It really is true that time goes faster when you’re busy. October has passed in a flash and a complete blur. I am just thankful that we’re not back to full travelling mode or there would be no time to sleep.
October was the first month that the Office of the Small Business Commissioner was, in it’s 4-year history, without the person who set it all up and got it launched: our Head of Operations Suzanne Burke. They say you only know what you’ve lost when it’s gone. We knew what we were losing but that didn’t prepare us for the hole Suzanne’s departure left in the team. We thank you Suzanne for everything you did for the OSBC and wish you great success in your new role. HMRC is the winner.
We’ve started the process of finding a new Head of Operations, got ourselves some additional admin support and everyone is pulling out the stops. I am so proud of the team for stepping up to the plate and want to say a public thank you. I would be lost without any one of you.
On the engagement front, I met the Small Business Minister in person for the first time in October, and finally met the Secretary of State for Business at a real, live reception at the Institute of Directors. The highlight of that event, though, was meeting the hugely enterprising small businessman Sam Izard, who is currently writing a blog for us on payment problems in the freelance sector.

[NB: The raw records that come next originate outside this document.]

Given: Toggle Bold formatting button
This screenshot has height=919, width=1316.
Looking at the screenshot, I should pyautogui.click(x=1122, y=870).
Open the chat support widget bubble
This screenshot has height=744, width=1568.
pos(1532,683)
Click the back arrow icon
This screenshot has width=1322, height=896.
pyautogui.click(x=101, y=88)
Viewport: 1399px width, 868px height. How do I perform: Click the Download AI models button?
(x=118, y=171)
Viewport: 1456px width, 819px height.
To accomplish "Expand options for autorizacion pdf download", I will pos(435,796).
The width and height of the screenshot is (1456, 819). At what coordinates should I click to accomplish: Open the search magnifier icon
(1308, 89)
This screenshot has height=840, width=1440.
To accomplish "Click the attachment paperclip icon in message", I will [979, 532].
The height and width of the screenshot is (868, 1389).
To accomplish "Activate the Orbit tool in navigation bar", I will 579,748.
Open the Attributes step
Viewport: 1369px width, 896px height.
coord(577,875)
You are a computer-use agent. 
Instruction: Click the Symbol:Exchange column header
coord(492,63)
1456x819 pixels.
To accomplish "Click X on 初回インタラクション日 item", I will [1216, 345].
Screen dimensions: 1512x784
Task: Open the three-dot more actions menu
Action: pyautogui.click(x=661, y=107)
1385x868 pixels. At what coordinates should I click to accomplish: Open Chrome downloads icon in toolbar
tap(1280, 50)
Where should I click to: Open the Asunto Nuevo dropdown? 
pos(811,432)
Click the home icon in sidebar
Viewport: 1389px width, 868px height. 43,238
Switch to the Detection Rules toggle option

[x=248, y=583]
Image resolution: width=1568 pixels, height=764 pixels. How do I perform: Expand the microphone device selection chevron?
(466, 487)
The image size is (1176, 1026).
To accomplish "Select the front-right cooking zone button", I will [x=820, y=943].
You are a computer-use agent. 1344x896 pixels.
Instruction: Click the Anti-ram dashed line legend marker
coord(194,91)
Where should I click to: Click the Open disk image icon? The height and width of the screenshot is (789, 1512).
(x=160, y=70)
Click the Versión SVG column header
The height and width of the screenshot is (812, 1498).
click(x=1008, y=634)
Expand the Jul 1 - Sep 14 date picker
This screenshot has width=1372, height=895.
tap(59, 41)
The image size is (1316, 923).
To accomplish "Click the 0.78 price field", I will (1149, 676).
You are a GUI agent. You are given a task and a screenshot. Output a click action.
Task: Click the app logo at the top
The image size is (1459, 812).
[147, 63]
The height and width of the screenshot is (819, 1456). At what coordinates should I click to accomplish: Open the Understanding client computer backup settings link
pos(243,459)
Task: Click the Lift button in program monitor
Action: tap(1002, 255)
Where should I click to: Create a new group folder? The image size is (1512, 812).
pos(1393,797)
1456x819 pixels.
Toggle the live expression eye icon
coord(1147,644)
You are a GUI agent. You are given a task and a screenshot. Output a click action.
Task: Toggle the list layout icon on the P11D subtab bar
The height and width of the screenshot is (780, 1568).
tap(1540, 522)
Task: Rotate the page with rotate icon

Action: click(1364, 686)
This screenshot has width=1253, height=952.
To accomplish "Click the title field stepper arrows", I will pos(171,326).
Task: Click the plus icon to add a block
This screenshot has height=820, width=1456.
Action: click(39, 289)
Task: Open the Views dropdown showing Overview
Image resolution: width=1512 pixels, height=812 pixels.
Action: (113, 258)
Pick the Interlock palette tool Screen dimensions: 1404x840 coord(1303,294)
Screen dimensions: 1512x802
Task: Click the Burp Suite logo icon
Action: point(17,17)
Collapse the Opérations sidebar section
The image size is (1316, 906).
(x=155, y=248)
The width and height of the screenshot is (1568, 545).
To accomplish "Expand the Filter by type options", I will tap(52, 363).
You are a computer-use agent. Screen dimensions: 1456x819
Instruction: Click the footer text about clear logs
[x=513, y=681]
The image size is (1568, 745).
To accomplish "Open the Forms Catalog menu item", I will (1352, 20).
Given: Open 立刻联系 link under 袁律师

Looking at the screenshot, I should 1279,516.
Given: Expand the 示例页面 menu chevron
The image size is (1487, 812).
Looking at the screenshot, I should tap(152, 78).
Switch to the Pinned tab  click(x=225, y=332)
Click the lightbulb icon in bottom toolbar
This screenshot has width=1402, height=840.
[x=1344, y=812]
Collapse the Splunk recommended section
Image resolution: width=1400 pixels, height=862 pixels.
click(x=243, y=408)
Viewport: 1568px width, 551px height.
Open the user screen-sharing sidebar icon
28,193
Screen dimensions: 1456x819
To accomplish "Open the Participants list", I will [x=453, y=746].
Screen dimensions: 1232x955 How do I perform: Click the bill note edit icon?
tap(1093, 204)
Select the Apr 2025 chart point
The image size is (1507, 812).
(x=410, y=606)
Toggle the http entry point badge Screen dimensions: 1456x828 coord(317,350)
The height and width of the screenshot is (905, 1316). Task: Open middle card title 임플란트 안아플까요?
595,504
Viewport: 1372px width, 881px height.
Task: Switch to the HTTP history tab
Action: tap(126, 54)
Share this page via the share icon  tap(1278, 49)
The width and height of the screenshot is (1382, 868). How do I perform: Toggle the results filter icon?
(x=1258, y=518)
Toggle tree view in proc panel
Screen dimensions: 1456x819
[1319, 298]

Sam works with creative freelancers and the payment problems they face are horrendous: paid when paid, pay when sold, pay when published. They can do reams of work without being paid for months, years and possibly never. Viscount Colville of Culross, a former journalist, is, like me, well acquainted with these payment methods. He spoke in a House of Lords debate on the issue. With the help of Matt Dowling at the Freelancers Club, we gave Viscount Colville useful insight and information for his speech.
I have been thinking a lot about net zero, ESG (environment, social and governance) and business support this month. At the end of the day everything comes down to getting paid quickly. If small firms don’t get paid for work done, without waiting 60 / 90 / 120 / even 360 days in some cases, they can’t afford to address their role in reducing carbon emissions. It probably isn’t as costly as many small firms think, but they’re worried, and when you spend a quarter of your working week chasing payments there’s no time to get a grip on some of the big issues facing you.
We need big firms to understand the impact their payment practices have on small suppliers, particularly on mental health. So I’m thinking about the governance in ESG. Non-executive directors and chairs on company boards need to ask: how long do we take to pay our small suppliers? The casework team and I talked to the CFO of a big online retailer last week about this, because we’d had complaints. He was very frank about the firm’s financial situation, has responded well to our demands for action, and we now have a direct point of contact. Being realistic we expect more complaints before things get better, but we are on their case to make sure small suppliers get paid for orders placed. Anything else is theft. The board must take responsibility.
And how do we get better at providing the right support to small firms at the right time? Net zero is a case in point. There’s great information available but many don’t know where to look, where to start on tackling the issues, or what questions to ask. If small businesses have embraced digital technology, they have a better chance of getting the right help. If they haven’t, the government’s Help to Grow Digital scheme may be the answer. That’s next month’s obsession.
No matter what issue a small business faces, being paid quickly gives it a better chance of tackling it.